### Exercise details
Entries follow. Give back exactly the lines starting at the one containing "Всё о товаре (60, 40)" and ending at the one containing "Iscriviti Subito! (1547, 211)", and no other lines.

'''

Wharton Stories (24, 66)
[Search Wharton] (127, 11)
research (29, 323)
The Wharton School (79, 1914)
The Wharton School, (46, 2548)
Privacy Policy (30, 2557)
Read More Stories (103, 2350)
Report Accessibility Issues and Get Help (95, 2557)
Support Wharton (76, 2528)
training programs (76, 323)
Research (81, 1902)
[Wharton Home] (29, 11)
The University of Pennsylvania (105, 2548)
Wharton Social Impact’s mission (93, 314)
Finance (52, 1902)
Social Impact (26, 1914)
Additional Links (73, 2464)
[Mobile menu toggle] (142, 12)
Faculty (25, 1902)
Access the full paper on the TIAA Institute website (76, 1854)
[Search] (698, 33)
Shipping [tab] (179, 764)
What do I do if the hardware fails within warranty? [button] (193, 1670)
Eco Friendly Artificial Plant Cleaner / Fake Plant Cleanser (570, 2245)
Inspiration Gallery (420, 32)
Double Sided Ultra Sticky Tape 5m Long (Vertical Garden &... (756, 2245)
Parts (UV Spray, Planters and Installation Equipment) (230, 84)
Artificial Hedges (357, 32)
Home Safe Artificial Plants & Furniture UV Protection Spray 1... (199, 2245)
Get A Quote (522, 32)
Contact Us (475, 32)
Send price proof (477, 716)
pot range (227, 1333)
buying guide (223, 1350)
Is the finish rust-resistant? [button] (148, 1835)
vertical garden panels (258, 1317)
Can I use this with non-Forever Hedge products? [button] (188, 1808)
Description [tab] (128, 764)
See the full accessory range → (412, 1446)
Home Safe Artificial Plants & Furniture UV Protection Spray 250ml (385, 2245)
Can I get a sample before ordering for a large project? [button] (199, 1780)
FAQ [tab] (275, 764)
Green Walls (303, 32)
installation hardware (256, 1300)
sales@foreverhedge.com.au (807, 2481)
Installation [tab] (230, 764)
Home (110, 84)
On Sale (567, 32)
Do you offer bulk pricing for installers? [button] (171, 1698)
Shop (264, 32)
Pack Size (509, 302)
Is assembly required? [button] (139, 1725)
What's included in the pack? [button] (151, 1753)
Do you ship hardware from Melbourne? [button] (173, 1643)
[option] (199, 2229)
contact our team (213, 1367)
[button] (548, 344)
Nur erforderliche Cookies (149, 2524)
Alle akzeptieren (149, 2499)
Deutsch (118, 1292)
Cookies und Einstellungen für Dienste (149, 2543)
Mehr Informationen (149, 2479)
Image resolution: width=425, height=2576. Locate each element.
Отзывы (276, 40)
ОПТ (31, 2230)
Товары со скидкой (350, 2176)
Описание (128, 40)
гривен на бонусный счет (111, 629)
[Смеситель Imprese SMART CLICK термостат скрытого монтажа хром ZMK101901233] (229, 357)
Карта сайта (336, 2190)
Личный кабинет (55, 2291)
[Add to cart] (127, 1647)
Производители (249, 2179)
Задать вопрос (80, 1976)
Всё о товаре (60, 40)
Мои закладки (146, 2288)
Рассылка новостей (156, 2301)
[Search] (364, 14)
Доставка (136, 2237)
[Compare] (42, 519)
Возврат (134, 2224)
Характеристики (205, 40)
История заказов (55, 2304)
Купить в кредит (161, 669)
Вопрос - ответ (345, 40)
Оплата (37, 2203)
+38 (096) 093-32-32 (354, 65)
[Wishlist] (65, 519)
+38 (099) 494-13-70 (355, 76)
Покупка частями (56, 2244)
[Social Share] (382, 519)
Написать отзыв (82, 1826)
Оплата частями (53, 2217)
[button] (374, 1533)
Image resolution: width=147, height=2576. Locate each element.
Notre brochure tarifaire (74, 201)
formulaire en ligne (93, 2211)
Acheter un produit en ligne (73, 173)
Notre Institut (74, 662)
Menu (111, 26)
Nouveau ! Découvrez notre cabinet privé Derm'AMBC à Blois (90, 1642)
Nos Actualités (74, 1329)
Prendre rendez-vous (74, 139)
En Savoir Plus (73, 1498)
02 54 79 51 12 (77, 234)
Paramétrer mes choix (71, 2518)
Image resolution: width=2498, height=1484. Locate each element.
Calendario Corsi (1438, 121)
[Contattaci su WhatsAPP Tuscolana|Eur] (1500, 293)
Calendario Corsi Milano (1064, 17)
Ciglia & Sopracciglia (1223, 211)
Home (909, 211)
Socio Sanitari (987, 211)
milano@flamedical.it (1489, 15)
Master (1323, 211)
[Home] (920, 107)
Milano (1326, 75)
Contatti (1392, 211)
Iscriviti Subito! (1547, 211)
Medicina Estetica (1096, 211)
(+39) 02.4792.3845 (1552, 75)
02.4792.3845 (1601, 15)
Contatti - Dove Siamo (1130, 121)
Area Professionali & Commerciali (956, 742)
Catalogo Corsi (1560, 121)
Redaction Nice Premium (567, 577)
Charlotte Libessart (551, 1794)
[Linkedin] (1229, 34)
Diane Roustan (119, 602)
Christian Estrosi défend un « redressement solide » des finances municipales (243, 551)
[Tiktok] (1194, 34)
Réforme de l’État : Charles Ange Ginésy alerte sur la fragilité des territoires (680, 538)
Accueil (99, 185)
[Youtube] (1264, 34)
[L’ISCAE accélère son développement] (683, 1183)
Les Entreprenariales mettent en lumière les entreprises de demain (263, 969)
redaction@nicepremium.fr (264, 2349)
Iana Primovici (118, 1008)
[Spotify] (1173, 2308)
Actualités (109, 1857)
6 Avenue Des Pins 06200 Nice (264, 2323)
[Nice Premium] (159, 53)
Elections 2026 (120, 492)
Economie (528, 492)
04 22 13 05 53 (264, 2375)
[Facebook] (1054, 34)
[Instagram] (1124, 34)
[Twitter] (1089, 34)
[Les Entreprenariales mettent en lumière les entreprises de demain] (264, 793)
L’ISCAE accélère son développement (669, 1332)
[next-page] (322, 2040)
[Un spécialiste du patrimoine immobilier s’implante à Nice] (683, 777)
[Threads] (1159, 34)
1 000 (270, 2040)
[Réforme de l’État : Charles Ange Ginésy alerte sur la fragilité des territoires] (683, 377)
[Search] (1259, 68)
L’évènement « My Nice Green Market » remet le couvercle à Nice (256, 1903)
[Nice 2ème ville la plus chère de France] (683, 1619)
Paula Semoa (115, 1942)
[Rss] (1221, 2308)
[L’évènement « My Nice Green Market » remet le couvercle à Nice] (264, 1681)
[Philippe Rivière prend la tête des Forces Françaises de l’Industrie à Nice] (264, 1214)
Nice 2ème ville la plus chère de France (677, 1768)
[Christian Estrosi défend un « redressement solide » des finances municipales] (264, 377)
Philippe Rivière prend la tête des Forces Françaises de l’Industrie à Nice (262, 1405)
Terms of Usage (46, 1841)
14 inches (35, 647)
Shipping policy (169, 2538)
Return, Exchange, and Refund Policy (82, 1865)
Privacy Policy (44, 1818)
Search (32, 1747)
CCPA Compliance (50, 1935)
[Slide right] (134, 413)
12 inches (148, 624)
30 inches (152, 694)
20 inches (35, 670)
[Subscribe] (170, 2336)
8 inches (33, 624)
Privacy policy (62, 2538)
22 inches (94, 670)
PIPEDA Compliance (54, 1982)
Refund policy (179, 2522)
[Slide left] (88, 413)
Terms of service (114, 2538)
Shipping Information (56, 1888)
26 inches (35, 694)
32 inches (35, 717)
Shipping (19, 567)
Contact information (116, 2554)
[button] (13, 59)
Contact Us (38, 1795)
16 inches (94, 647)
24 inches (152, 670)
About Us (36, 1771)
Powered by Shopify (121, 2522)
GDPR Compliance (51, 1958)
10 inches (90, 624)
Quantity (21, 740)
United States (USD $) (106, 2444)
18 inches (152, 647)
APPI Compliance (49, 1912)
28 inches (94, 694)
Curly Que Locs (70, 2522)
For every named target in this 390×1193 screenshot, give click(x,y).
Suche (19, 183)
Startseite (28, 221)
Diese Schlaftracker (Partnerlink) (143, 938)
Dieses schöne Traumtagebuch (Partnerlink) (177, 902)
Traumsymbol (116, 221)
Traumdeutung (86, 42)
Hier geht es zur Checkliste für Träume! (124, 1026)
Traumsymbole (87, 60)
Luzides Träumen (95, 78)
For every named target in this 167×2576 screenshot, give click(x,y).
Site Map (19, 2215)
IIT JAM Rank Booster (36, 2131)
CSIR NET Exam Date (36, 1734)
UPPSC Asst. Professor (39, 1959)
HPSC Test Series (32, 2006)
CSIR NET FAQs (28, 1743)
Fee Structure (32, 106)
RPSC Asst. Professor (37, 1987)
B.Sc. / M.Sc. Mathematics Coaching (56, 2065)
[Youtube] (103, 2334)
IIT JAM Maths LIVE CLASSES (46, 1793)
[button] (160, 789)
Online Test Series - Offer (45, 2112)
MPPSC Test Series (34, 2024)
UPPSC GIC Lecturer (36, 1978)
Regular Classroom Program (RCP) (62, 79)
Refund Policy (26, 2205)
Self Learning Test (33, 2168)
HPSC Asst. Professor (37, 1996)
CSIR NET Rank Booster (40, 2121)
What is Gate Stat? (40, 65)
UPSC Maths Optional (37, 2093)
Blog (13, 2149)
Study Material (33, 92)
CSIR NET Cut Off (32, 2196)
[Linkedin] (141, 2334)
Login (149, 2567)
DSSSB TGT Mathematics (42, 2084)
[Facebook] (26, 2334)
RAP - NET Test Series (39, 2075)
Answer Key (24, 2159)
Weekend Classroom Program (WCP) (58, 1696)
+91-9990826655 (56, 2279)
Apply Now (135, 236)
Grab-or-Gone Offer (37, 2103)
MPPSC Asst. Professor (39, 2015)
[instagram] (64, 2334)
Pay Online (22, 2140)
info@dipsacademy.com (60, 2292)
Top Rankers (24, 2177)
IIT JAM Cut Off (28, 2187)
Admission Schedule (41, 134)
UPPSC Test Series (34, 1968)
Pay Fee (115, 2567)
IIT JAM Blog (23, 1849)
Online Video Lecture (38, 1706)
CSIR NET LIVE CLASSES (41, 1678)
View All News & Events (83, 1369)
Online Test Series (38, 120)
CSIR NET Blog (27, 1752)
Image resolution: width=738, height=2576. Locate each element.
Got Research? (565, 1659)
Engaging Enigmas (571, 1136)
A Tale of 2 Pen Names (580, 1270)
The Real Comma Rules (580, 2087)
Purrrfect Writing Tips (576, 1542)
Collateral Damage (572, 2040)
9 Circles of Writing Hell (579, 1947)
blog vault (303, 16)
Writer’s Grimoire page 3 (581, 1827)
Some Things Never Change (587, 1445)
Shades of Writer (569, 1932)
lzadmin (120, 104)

'''

### Solution to the exercise
Всё о товаре (60, 40)
Мои закладки (146, 2288)
Рассылка новостей (156, 2301)
[Search] (364, 14)
Доставка (136, 2237)
[Compare] (42, 519)
Возврат (134, 2224)
Характеристики (205, 40)
История заказов (55, 2304)
Купить в кредит (161, 669)
Вопрос - ответ (345, 40)
Оплата (37, 2203)
+38 (096) 093-32-32 (354, 65)
[Wishlist] (65, 519)
+38 (099) 494-13-70 (355, 76)
Покупка частями (56, 2244)
[Social Share] (382, 519)
Написать отзыв (82, 1826)
Оплата частями (53, 2217)
[button] (374, 1533)
Image resolution: width=147, height=2576. Locate each element.
Notre brochure tarifaire (74, 201)
formulaire en ligne (93, 2211)
Acheter un produit en ligne (73, 173)
Notre Institut (74, 662)
Menu (111, 26)
Nouveau ! Découvrez notre cabinet privé Derm'AMBC à Blois (90, 1642)
Nos Actualités (74, 1329)
Prendre rendez-vous (74, 139)
En Savoir Plus (73, 1498)
02 54 79 51 12 (77, 234)
Paramétrer mes choix (71, 2518)
Image resolution: width=2498, height=1484. Locate each element.
Calendario Corsi (1438, 121)
[Contattaci su WhatsAPP Tuscolana|Eur] (1500, 293)
Calendario Corsi Milano (1064, 17)
Ciglia & Sopracciglia (1223, 211)
Home (909, 211)
Socio Sanitari (987, 211)
milano@flamedical.it (1489, 15)
Master (1323, 211)
[Home] (920, 107)
Milano (1326, 75)
Contatti (1392, 211)
Iscriviti Subito! (1547, 211)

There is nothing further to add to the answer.